**Work to be completed**
Print the records below exactly; all of them are needed.

[Opening Record set section]

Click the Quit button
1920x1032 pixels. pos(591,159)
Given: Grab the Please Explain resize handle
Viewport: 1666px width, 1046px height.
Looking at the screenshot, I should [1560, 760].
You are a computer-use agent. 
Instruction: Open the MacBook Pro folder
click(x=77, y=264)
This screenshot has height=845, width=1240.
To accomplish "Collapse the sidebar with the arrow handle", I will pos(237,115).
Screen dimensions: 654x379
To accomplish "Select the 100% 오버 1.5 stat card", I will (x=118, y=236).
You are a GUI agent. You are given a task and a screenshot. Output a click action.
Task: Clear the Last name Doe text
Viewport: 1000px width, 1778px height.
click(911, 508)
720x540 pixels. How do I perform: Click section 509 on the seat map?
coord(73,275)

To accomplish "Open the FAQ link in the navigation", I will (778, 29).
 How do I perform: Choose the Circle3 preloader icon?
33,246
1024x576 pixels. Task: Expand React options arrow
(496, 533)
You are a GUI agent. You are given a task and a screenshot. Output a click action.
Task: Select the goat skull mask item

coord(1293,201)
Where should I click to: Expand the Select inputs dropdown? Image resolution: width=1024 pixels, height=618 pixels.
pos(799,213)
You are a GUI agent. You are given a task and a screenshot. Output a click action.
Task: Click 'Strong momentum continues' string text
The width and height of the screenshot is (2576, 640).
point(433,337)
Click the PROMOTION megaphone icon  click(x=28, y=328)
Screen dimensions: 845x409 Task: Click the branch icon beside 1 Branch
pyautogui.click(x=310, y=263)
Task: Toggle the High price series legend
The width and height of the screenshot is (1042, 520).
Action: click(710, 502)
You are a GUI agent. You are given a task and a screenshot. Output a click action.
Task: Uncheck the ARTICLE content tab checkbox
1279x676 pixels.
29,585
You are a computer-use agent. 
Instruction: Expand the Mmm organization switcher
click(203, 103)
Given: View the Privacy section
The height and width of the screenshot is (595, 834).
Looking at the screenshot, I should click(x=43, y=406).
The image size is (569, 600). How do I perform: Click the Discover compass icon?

[Closing Record set section]

**The answer**
Click the Quit button
1920x1032 pixels. pos(591,159)
Given: Grab the Please Explain resize handle
Viewport: 1666px width, 1046px height.
Looking at the screenshot, I should [1560, 760].
You are a computer-use agent. 
Instruction: Open the MacBook Pro folder
click(x=77, y=264)
This screenshot has height=845, width=1240.
To accomplish "Collapse the sidebar with the arrow handle", I will pos(237,115).
Screen dimensions: 654x379
To accomplish "Select the 100% 오버 1.5 stat card", I will (x=118, y=236).
You are a GUI agent. You are given a task and a screenshot. Output a click action.
Task: Clear the Last name Doe text
Viewport: 1000px width, 1778px height.
click(911, 508)
720x540 pixels. How do I perform: Click section 509 on the seat map?
coord(73,275)

To accomplish "Open the FAQ link in the navigation", I will (778, 29).
 How do I perform: Choose the Circle3 preloader icon?
33,246
1024x576 pixels. Task: Expand React options arrow
(496, 533)
You are a GUI agent. You are given a task and a screenshot. Output a click action.
Task: Select the goat skull mask item

coord(1293,201)
Where should I click to: Expand the Select inputs dropdown? Image resolution: width=1024 pixels, height=618 pixels.
pos(799,213)
You are a GUI agent. You are given a task and a screenshot. Output a click action.
Task: Click 'Strong momentum continues' string text
The width and height of the screenshot is (2576, 640).
point(433,337)
Click the PROMOTION megaphone icon  click(x=28, y=328)
Screen dimensions: 845x409 Task: Click the branch icon beside 1 Branch
pyautogui.click(x=310, y=263)
Task: Toggle the High price series legend
The width and height of the screenshot is (1042, 520).
Action: click(710, 502)
You are a GUI agent. You are given a task and a screenshot. Output a click action.
Task: Uncheck the ARTICLE content tab checkbox
1279x676 pixels.
29,585
You are a computer-use agent. 
Instruction: Expand the Mmm organization switcher
click(203, 103)
Given: View the Privacy section
The height and width of the screenshot is (595, 834).
Looking at the screenshot, I should click(x=43, y=406).
The image size is (569, 600). How do I perform: Click the Discover compass icon?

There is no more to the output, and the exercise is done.